__TASK STATEMENT__.
Note on the material below: return exactly the lines from the line that holds "The height and" through the line that holds "You are a computer-use", and leave out each picture.

__STORED DATA__.
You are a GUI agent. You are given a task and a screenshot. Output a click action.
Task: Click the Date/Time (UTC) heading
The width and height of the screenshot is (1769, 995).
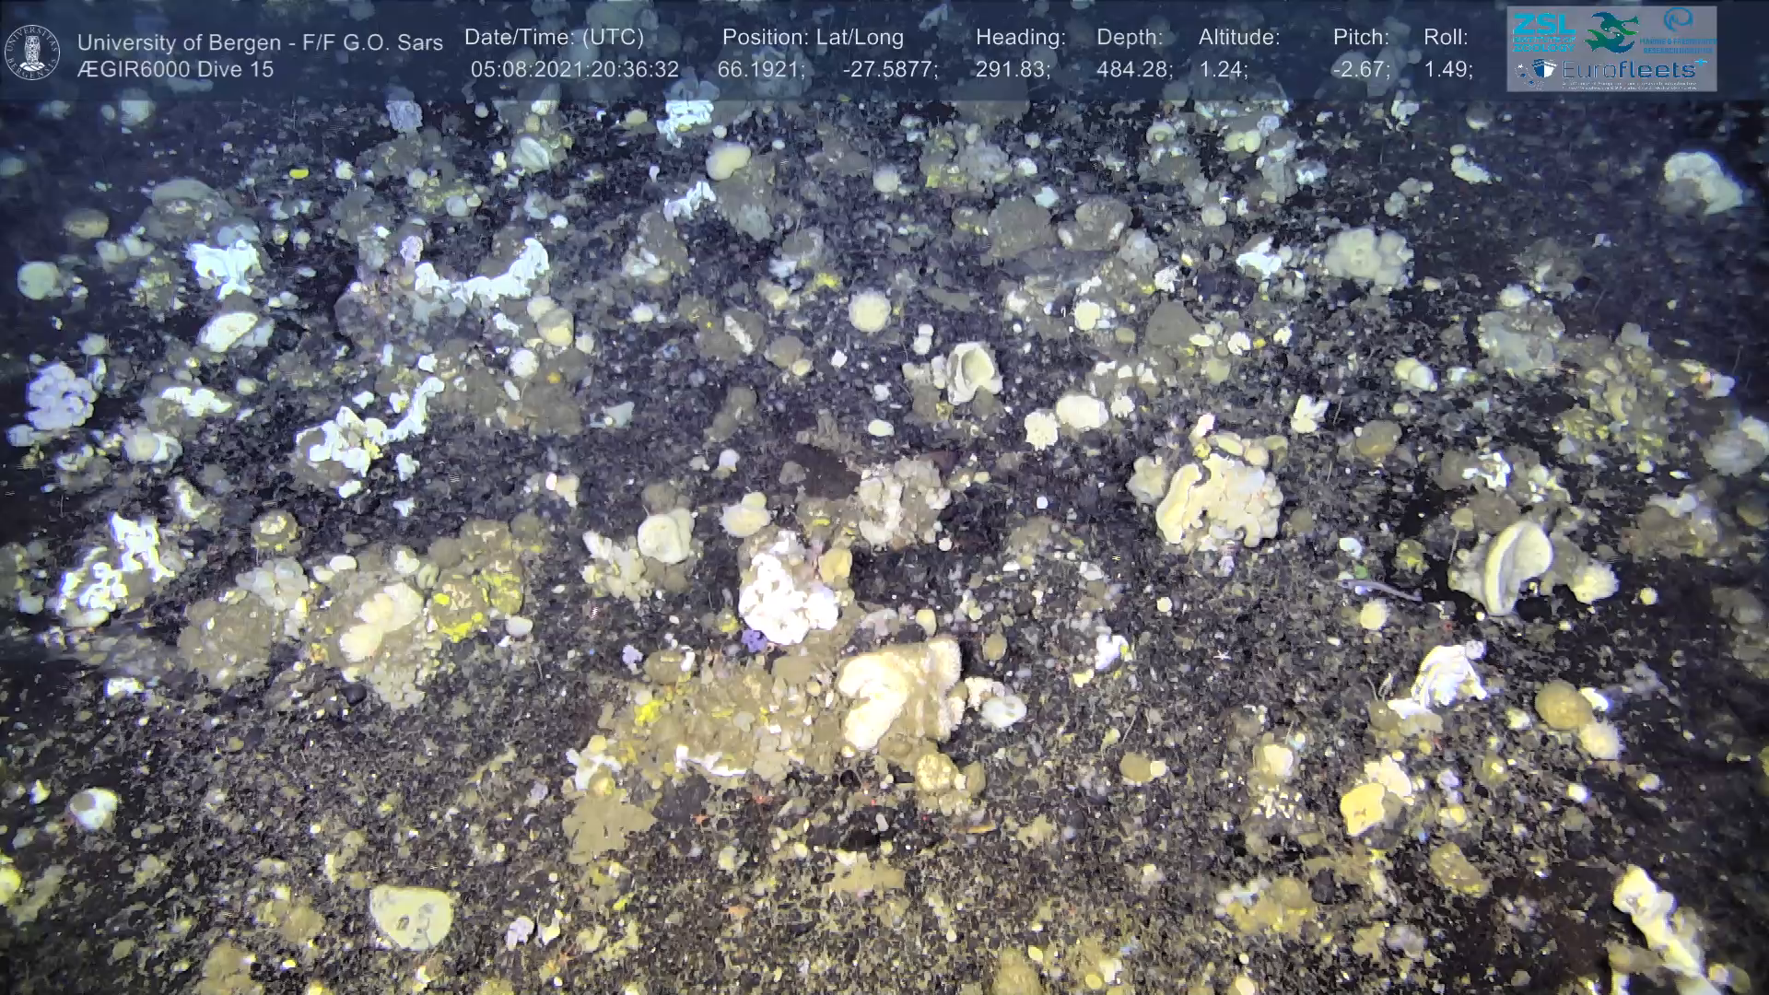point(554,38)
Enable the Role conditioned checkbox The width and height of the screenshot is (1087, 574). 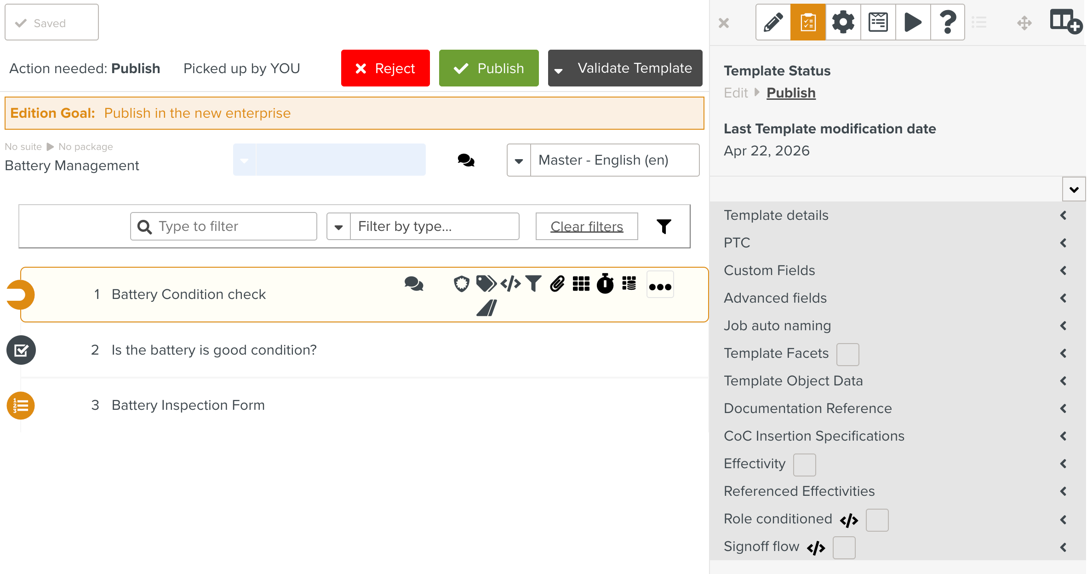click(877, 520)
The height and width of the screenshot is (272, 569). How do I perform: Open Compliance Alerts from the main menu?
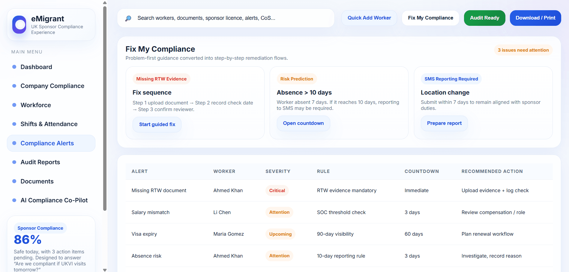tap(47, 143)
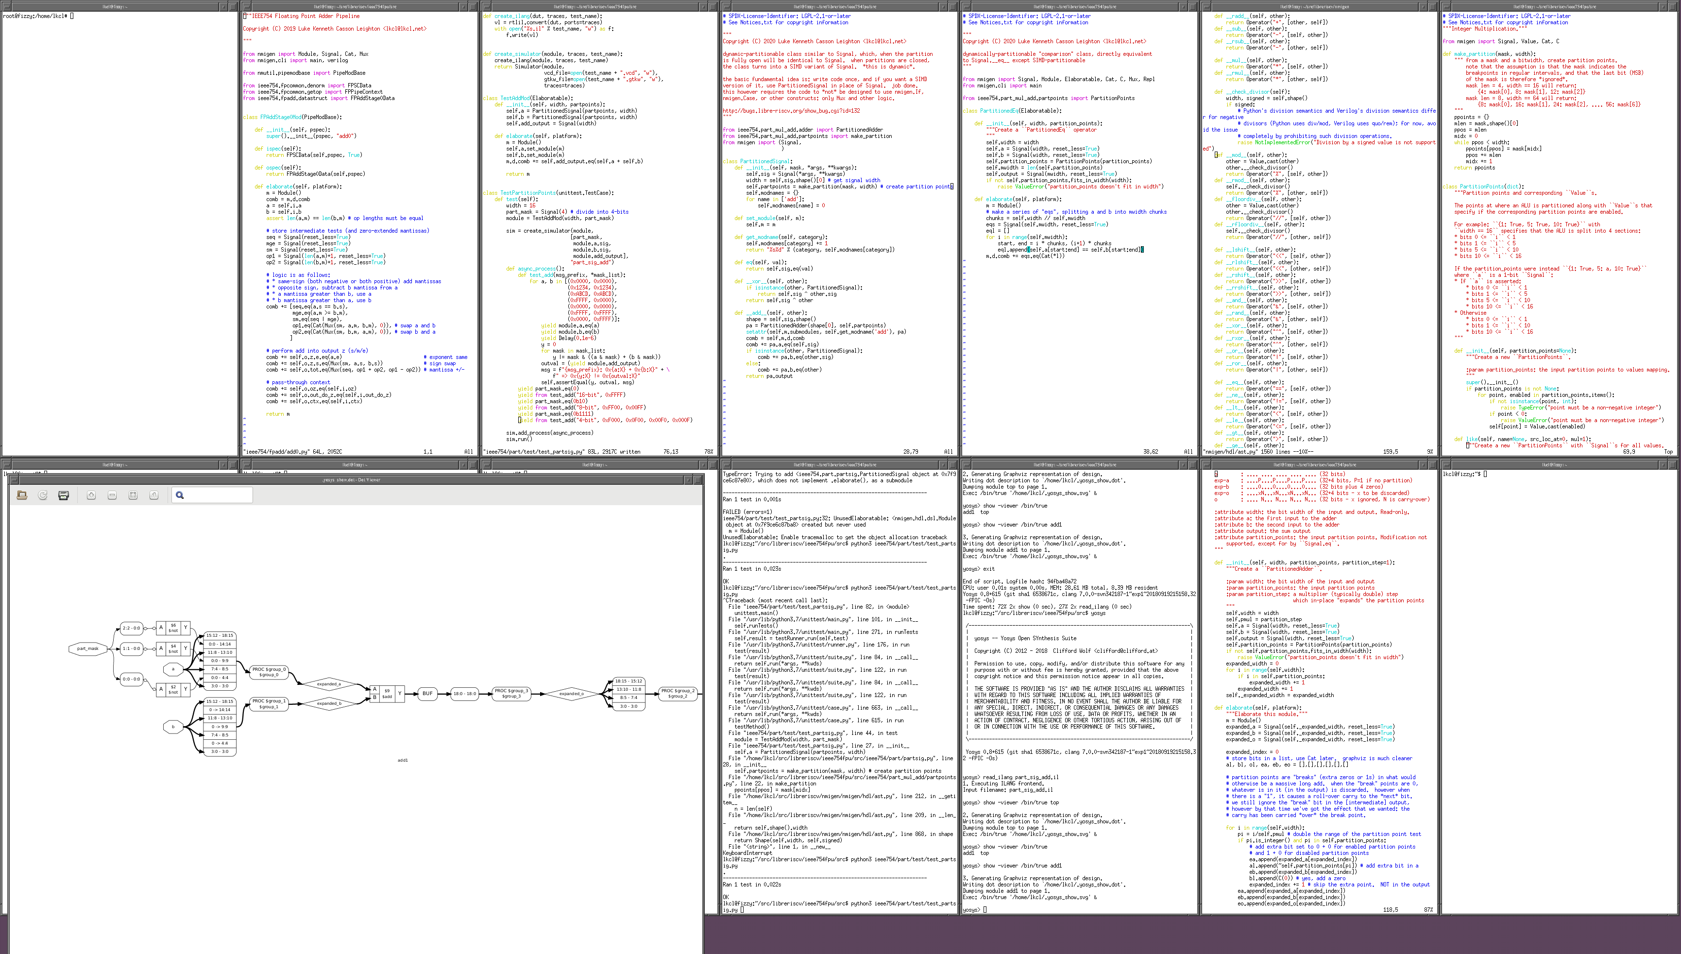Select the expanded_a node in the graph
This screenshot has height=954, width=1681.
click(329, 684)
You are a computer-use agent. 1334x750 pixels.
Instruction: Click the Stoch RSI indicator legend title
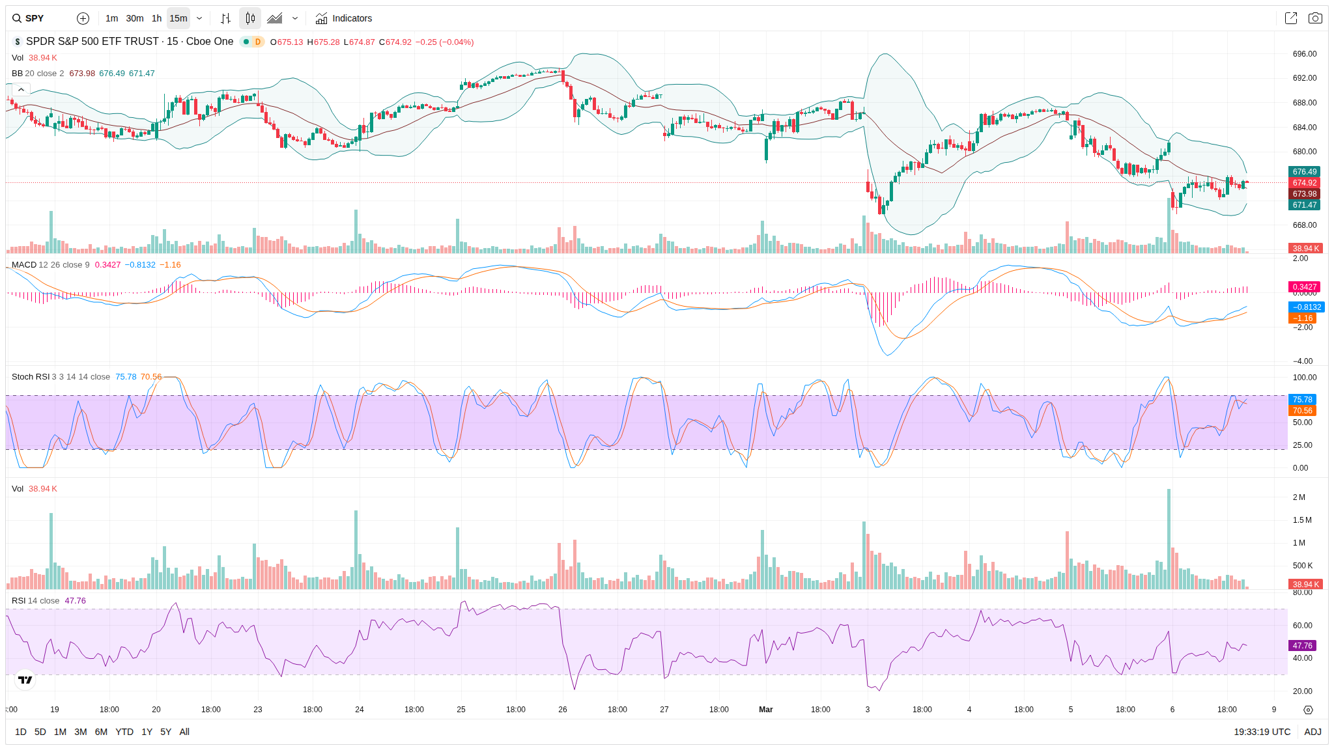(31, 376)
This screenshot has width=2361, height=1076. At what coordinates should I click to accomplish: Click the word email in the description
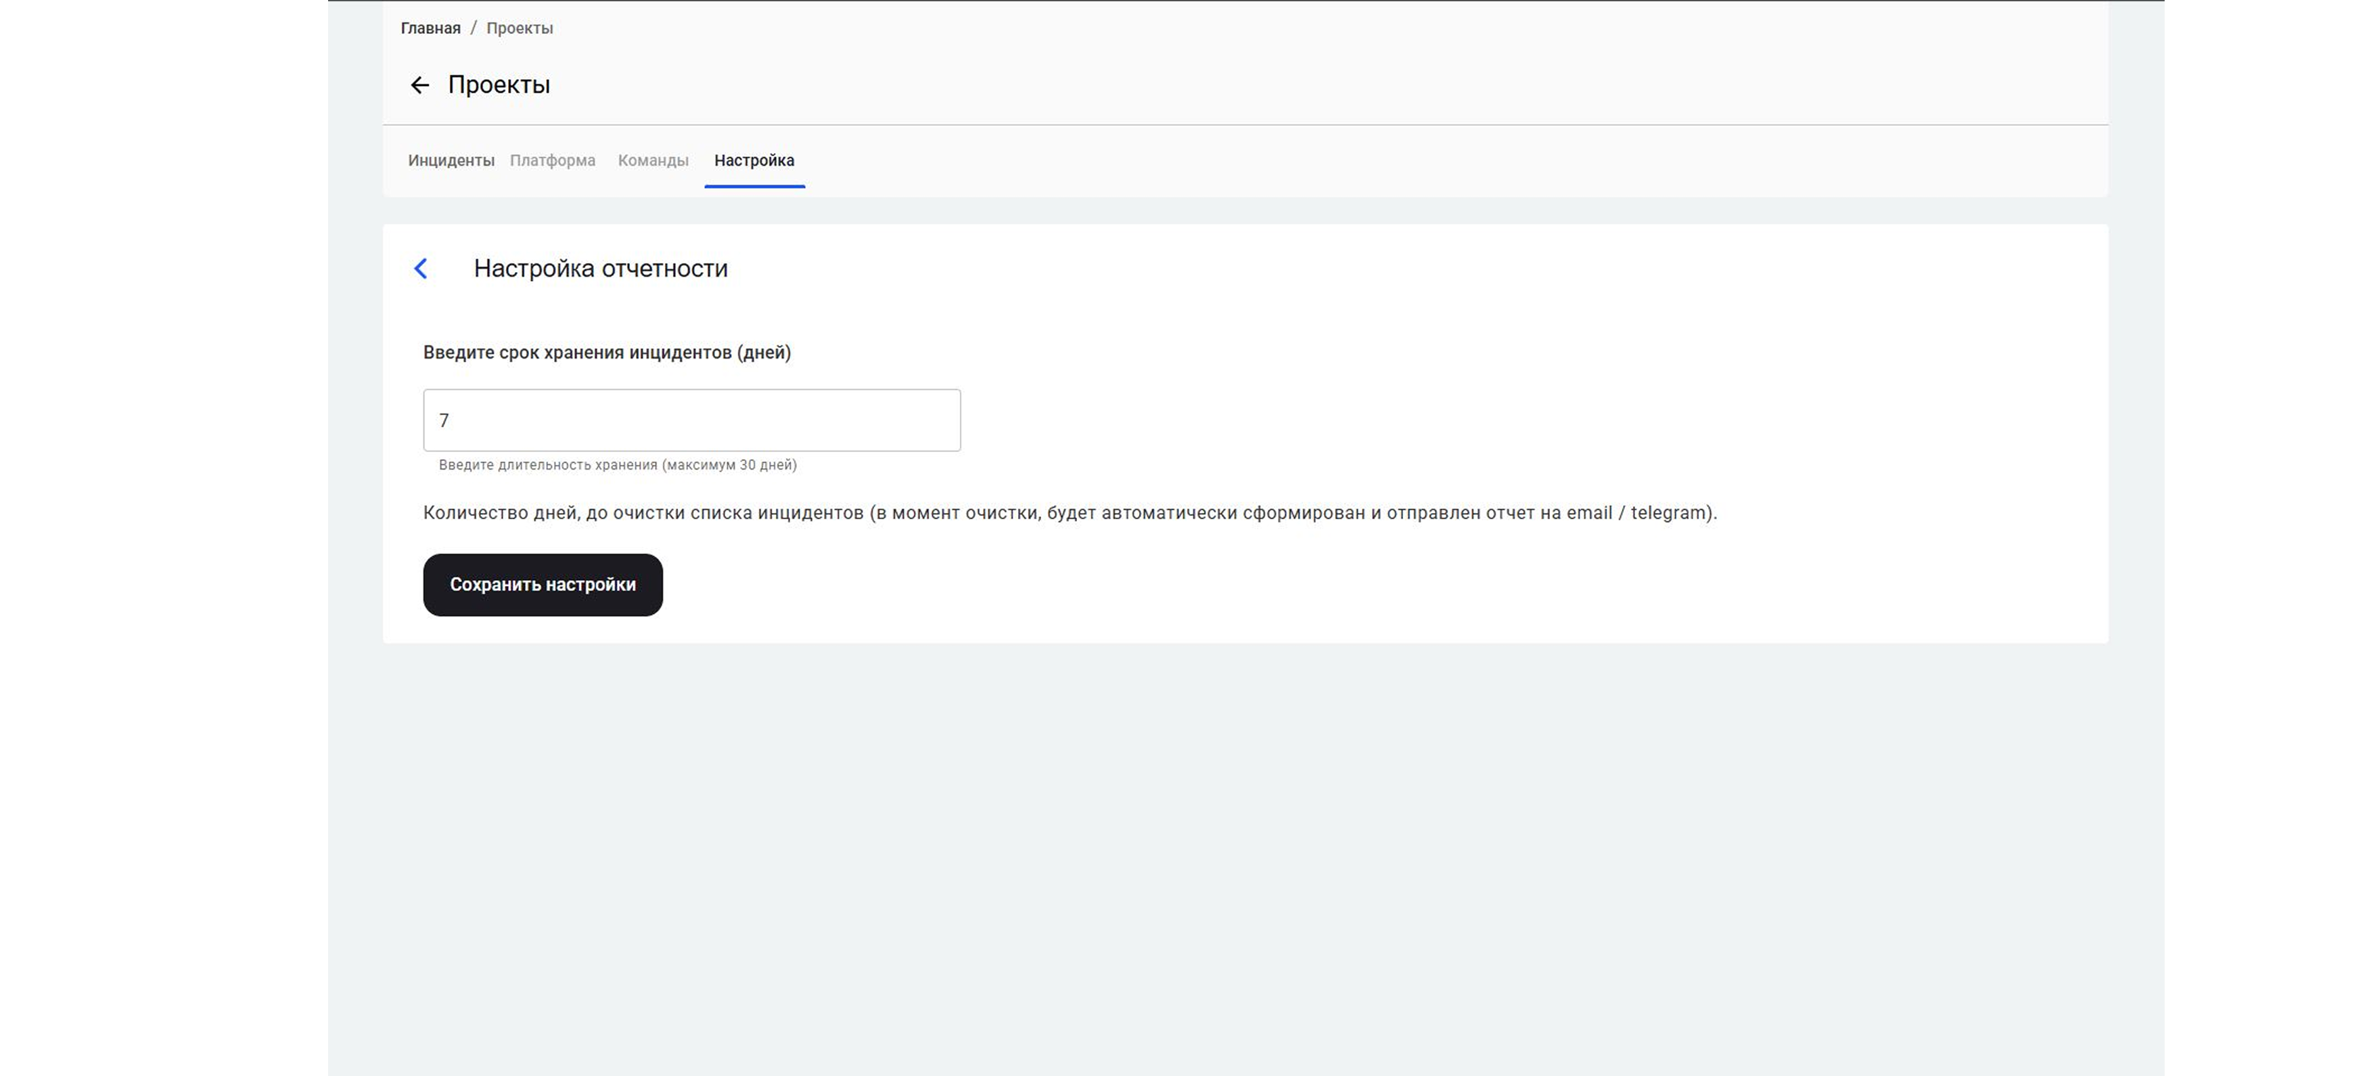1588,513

__RESPONSE BELOW__.
The height and width of the screenshot is (272, 569). How do I perform: Open Compliance Alerts from the main menu?
tap(47, 143)
Select the expanded_a node in the graph
This screenshot has height=954, width=1681.
click(329, 684)
You are a computer-use agent. 1334x750 pixels.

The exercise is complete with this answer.